EXERCISE: Output only the stretch of the listing that starts at the line containing "Screen dimensions: 618x497" and ends at the line containing "Given: Select the Magic select tool", reproduced exactly with both ends.

*** EXERCISE MATERIALS ***

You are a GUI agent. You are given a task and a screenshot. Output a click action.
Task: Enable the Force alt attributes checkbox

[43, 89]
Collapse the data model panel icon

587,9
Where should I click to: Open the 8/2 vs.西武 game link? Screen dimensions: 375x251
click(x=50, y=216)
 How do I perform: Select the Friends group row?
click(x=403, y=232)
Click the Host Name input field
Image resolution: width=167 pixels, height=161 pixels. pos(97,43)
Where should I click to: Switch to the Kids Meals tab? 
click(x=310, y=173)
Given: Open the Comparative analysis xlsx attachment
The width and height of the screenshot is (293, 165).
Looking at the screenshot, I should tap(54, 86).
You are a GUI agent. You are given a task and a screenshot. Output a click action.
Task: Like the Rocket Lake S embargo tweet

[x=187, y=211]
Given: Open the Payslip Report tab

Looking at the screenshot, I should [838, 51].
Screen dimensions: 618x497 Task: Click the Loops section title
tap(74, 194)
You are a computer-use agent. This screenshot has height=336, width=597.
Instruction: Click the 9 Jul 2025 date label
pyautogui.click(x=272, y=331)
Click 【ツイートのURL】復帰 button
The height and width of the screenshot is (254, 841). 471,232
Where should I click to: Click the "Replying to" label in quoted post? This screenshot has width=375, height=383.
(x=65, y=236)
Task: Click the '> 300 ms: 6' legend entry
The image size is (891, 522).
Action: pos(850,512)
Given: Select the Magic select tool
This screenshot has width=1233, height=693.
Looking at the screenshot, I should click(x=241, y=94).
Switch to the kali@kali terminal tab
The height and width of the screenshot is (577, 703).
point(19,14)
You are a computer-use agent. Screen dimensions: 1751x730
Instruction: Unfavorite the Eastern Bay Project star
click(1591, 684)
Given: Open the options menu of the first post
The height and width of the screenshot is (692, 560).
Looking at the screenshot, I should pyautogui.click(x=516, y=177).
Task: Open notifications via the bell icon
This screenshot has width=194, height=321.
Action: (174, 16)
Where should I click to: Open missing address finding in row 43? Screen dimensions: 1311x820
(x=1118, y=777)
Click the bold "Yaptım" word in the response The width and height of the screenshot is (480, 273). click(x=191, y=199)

***

RESULT OF THIS EXERCISE:
Screen dimensions: 618x497 Task: Click the Loops section title
tap(74, 194)
You are a computer-use agent. This screenshot has height=336, width=597.
Instruction: Click the 9 Jul 2025 date label
pyautogui.click(x=272, y=331)
Click 【ツイートのURL】復帰 button
The height and width of the screenshot is (254, 841). 471,232
Where should I click to: Click the "Replying to" label in quoted post? This screenshot has width=375, height=383.
(x=65, y=236)
Task: Click the '> 300 ms: 6' legend entry
The image size is (891, 522).
Action: pos(850,512)
Given: Select the Magic select tool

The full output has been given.